Политическая направленность вообще была главной особенностью тогдашнего советского образования. В медицинских кругах в те годы ходил такой анекдот:

Идет государственный выпускной экзамен в медицинском институте. Преподаватель, отчаявшись получить от студента-двоечника хоть какой-нибудь ответ, подводит его к двум скелетам и уже со слезой в голосе спрашивает:

- Чьи это скелеты?

Студент тупо на них смотрит и молчит.

- Ну, посмотрите, у одного - мелкие кости и широкий таз, а у другого - массивные кости, а таз узкий, - преподаватель уже явно намекает на различия мужского и женского скелета. - Ну ведь чему-то вас шесть лет учили, - уже с отчаянием говорит экзаменатор.

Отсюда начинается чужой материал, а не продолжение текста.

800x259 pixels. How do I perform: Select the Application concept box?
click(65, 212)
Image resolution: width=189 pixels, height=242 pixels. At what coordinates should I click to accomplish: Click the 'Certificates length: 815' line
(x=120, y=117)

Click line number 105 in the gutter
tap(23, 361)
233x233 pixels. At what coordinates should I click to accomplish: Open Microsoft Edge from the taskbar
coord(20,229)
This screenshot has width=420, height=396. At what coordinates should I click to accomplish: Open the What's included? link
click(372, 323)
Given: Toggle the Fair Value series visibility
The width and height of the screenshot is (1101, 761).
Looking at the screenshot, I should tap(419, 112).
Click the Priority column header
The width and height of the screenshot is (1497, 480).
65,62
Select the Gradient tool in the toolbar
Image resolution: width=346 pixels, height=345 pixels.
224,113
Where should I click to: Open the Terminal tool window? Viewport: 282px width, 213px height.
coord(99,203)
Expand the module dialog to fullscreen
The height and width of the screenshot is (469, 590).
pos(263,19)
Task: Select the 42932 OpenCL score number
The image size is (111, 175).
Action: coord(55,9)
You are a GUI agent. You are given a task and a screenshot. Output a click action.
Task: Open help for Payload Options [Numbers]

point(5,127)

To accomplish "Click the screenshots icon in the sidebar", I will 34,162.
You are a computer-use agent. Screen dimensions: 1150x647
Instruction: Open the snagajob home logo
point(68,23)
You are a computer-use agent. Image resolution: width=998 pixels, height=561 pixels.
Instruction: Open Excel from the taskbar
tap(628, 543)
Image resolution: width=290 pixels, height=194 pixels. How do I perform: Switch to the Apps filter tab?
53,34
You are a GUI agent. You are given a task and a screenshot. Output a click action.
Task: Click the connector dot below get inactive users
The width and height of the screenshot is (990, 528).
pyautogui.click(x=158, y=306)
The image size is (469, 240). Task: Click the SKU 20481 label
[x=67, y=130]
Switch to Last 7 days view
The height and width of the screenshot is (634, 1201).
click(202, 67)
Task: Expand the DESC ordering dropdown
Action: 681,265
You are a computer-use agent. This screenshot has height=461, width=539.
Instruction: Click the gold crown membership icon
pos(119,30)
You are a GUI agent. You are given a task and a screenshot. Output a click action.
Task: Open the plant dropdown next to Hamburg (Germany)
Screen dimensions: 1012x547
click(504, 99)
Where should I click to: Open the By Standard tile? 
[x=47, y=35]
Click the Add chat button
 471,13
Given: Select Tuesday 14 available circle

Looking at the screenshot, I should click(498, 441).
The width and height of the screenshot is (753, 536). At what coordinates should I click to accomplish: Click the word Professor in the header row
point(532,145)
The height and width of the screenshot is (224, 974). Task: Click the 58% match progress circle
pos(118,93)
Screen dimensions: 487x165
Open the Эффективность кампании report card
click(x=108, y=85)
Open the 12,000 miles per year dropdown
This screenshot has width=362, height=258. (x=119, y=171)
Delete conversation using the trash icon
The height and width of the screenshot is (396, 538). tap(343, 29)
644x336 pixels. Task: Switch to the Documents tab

При этих словах будущий врач оживляется и восклицает:

- Дак так бы и сказали сразу, что это Карл Маркс и Фридрих Энгельс!

Партия коммунистов за время своего пребывания у власти главным идеологическим врагом всегда считала хилую прослойку интеллигенции и старательно ее уничтожала физически и идеологически. Поэтому замполитов подбирали по принципам классовой ненависти сельского и городского пролетария к гнилому интеллигенту. У нашей экспедиции была еще дополнительная особенность, состоявшая в том, что все офицеры были из семей потомственных гидрографов, из ученых семей. В связи с этим замполитов к нам в экипажи партия назначала не только из пролетариата, но еще обязательно из бывших мичманов, сохранивших в своей среде кристально чистую, незамутненную матросско-пролетарскую ненависть к офицерству. Замполит на судне всегда находился в изоляции от остальной офицерской среды, остро это ощущал и старался ответить максимальным количеством гадостей. Отторжение замполита вряд ли было связано с какими-то особенностями политической идеологии офицерской среды, поскольку нам вообще до лампочки были все идеи развитого социализма, которыми нас пытались пичкать. Думаю, главная причина была в том, что средний уровень образованности офицеров экспедиции был во много раз выше образованности произведенного в офицеры мичмана, закончившего заочно высшую школу культуры профсоюзов. Говорить с таким собеседником после принятого внутрь стакана было просто не о чем.

Один наш замполит так и не смог выучить слово велосипед и произносил лисапед, за что и имел такую же кличку. Он обожал гостям нашего научного лайнера показывать вертолетный ангар и говорить, причем совершенно серьезно, следующую фразу, которая, похоже, казалась ему вершиной ораторского искусства:

- А здесь у нас ветролетный амбар, он такой большой, что в ём можно ездить на лисапеде!

Часто за гостями увязывались даже вахтенные офицеры ради того, чтобы услышать эту единственную сакраментальную фразу и испытать эстетическое наслаждение. Другим перлом Лисапеда было объявление по судовой трансляции:

- Кто хочет глядеть кино, гляди на доску объявлений возле дежурного!

Или из беседы с доктором:

- И не надо мне тут клятву вашего Демократа приплетать! Плевал я на него! Чтоб мне обо всех больных докладывали! - Очевидно, замполит имел в виду клятву Гиппократа.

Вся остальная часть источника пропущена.